The most important thing, though, was the chance for the children to meet the animals. Pet the horse and its long mane, see how protective mummy goat was of her little one, throw some seeds and kernels of corn to the chickens and watch them pick their food in between the blades of grass.
I thought it was great! Great because it brings the children in touch with real life. Instead of seeing cows and horses only in their little colourful books, the animals were right in front of them. They could pet them, feed them, develop an understanding that the animals are living and breathing creatures. Build a rapport with them.
Being Bulgarian, I found the eagerness with which Italians embraced their farming roots very interesting to observe. Up until the start of the 50’s of the 20th century, Bulgaria had been a primarily agricultural country with very well-established farming traditions.
This all changed after the Second World War when the agricultural land in Bulgaria was nationalised. It was a rather forceful and unpleasant period. If you refused to surrender your land, you were proclaimed an ‘enemy of the people’ and your family was not only shunned by the community, but you found it extremely hard to purchase basic goods and food, as the local bakeries and shops operated under the watchful eye of the government.
Almost overnight the myriad of small and large farms disappeared. Huge cooperatives took their place. Personal initiative was replaced by the economy of the five-year’s plans. At the same time, seduced by the quick industrialisation of the country, people started to migrate from the villages to the larger towns and cities where huge block of flats were built up quickly to accommodate the influx.
Soon, the intrinsic connection of the Bulgarians with their land was if not severed, at least deeply weakened. Suddenly, the words ‘village’ and ‘villager’ acquired a rather nasty connotation of being common and stupid. Even nowadays, one of the worst things you can call someone in Bulgarian is ‘peasant’ implying that he is backward and unevolved.
Quite sad, really, considering that the larger percentage of Bulgarians as such have their roots deep in the agricultural tradition of our country.

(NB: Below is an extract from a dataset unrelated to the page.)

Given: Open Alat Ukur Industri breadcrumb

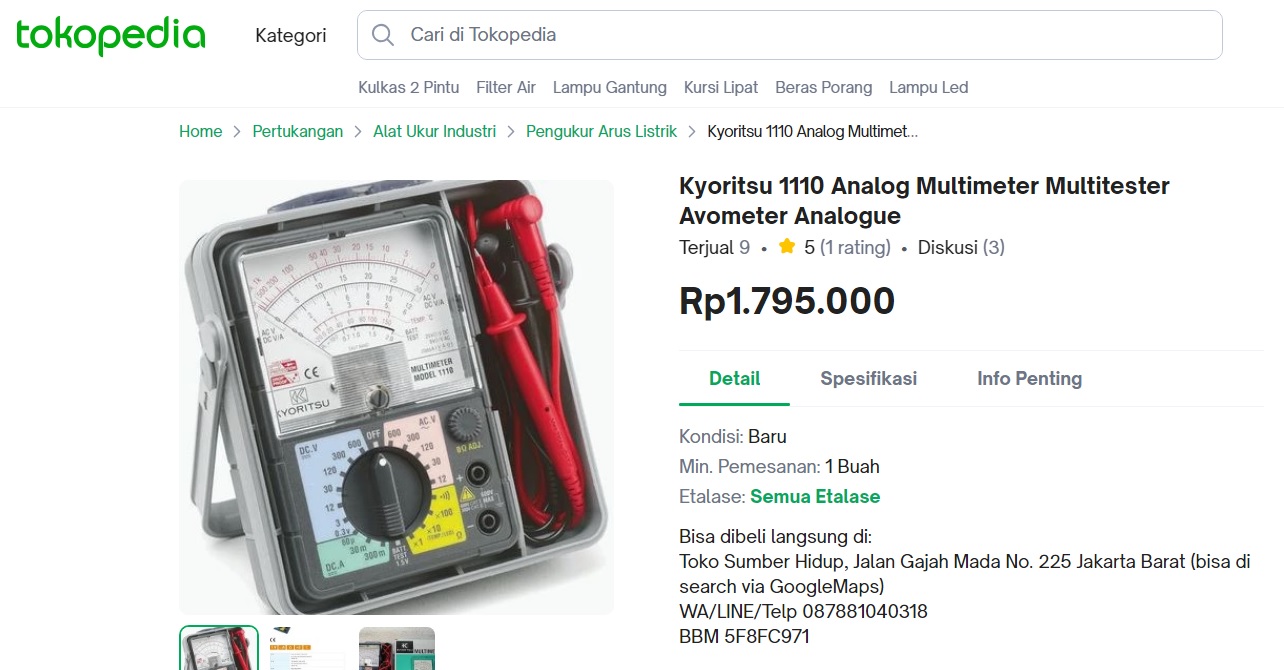Looking at the screenshot, I should tap(435, 131).
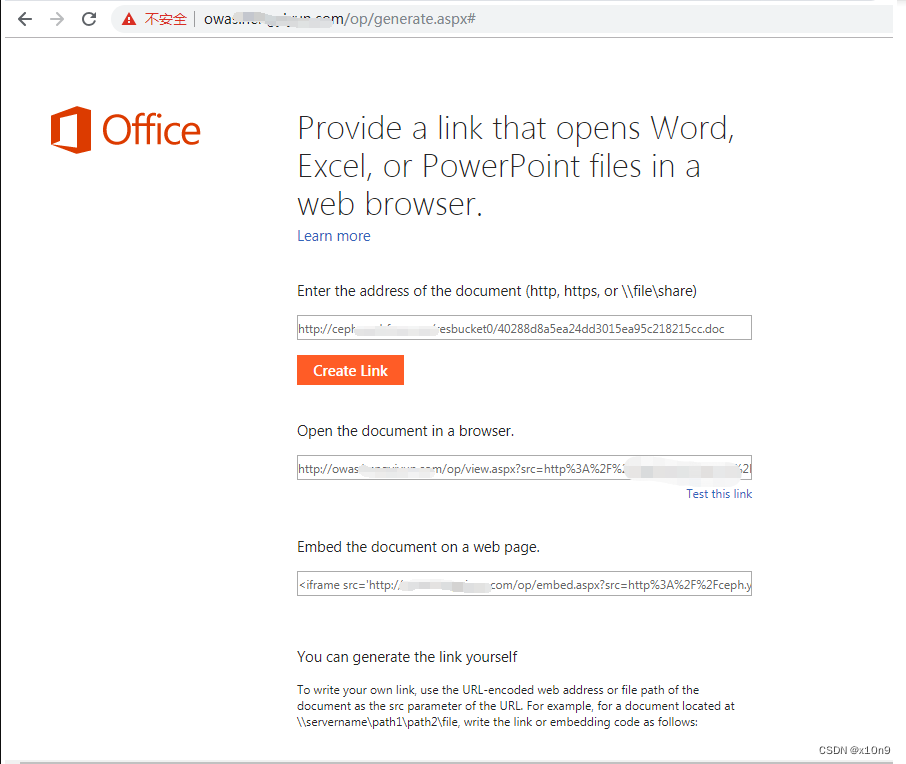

Visiting grandparents who still lived in their home villages for a long time was the only way for children to experience life as it had been – close to the land, following the seasonal rhythm of sowing and harvest. With the years passing though the disconnection between the city and the village became so acute, that city children were more likely to have seen a lion (at the local zoo), rather than a livestock animal.
In fact, one of my cousins went down in family folklore with the innocuous question: ‘Dad, have I seen a live cow?’.
And here I was in Vicenza, Italy, surrounded by parents encouraging their little ones to pet the horse, jump in the hay, pose for a picture in the vintage tractor.
This past Saturday, we drove a short distance outside Vicenza to spend a happy sunny morning at Agriturismo La Borina. There is a bit of Indian summer going on in our part of Italy at the moment. The sky is blue, the temperatures are skimming 20 degrees Celsius and the feeling I wake up with every day is that I want to be out in the open.
We found Agriturismo La Borina by pure chance online. Its website promised us a petting zoo, a picnic area, a large restaurant and that’s all we needed to help us make our minds.
We piled in our little red car and half an hour after leaving Vicenza we were driving down a long lane lined up with tall trees. Beyong them huge vineyards were stretching on both sides of the lane.
We parked the car and eagerly explored.
A big flock of geese were lording it in a large enclosure furnished with a pond.
Hens and roosters of different breeds were roaming the greens. Some were very cute, like this little chap.
Others had a very distinctive look, like these birds with featherless necks.
Lots of eggs were laying on the grass by the hen-coops – veritable little houses on legs.
A gaggle of tiny little goats made us swoon over them. They were so very sweet. Unfortunately, one of them was not in a great shape. We later found out that the resident donkey had sat by mistake on it.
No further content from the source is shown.